The Hawaiian monk seal is currently considered to be critically endangered, with an estimated 1,000 individuals remaining. They are endemic to the Hawaiian Islands and prefer living on islands mostly uninhabited by humans. They eat fish, octopus, eel, and lobster, which they dive as deep as 600 feet to obtain. They have the ability to slow their heart rate down to 10% of the norm when they are diving, reducing their need for oxygen, and increasing the amount of time they can stay underwater, up to 20 minutes.
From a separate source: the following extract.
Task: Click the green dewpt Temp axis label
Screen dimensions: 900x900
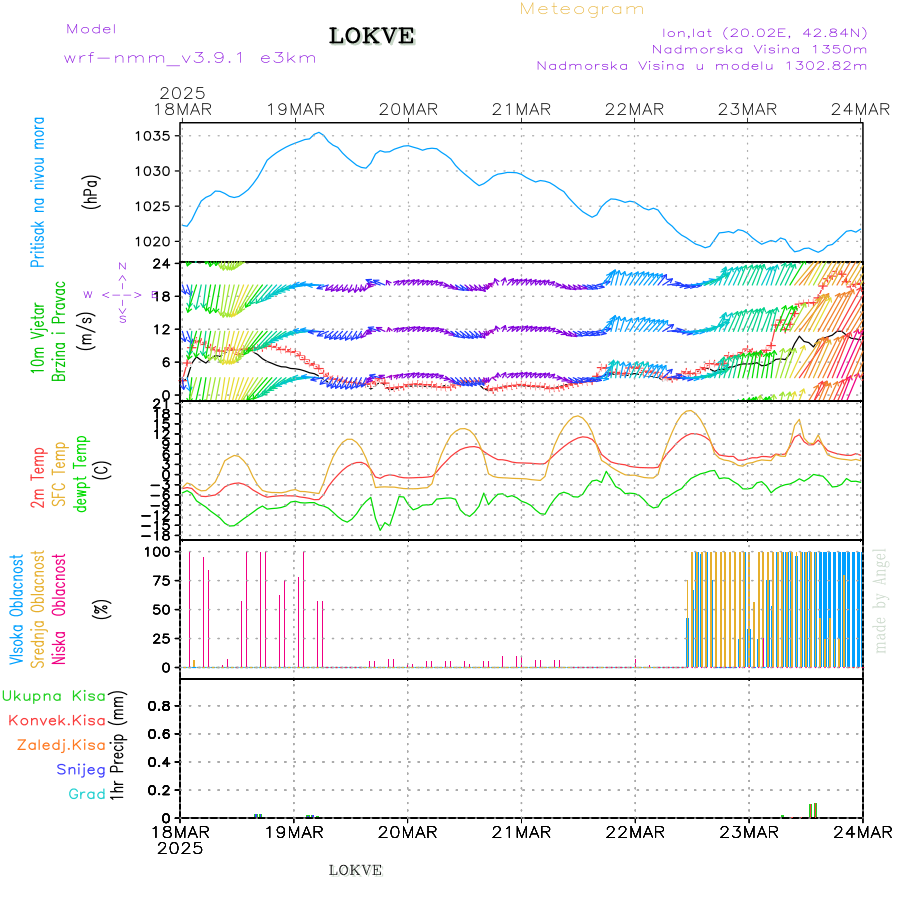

Because of their aversion to human activity, Hawaiian development is a major factor in the animal's decline. Also, the seals have been historically hunted for their meat and skin, as have the animals that they prey upon, leading to a decrease in available food for the species. Becoming entangled in fishing nets and predation from sharks also have reduced the seal's numbers. Conservation efforts, in addition to the increased penalties mentioned previously, include cleaning marine toxins from their habitat, disallowing humans from certain parts of certain islands (to minimize interaction), removing sharks from areas that the Hawaiian monk seals dwell, and changing fishery regulations to design more seal-friendly methods of gathering fish.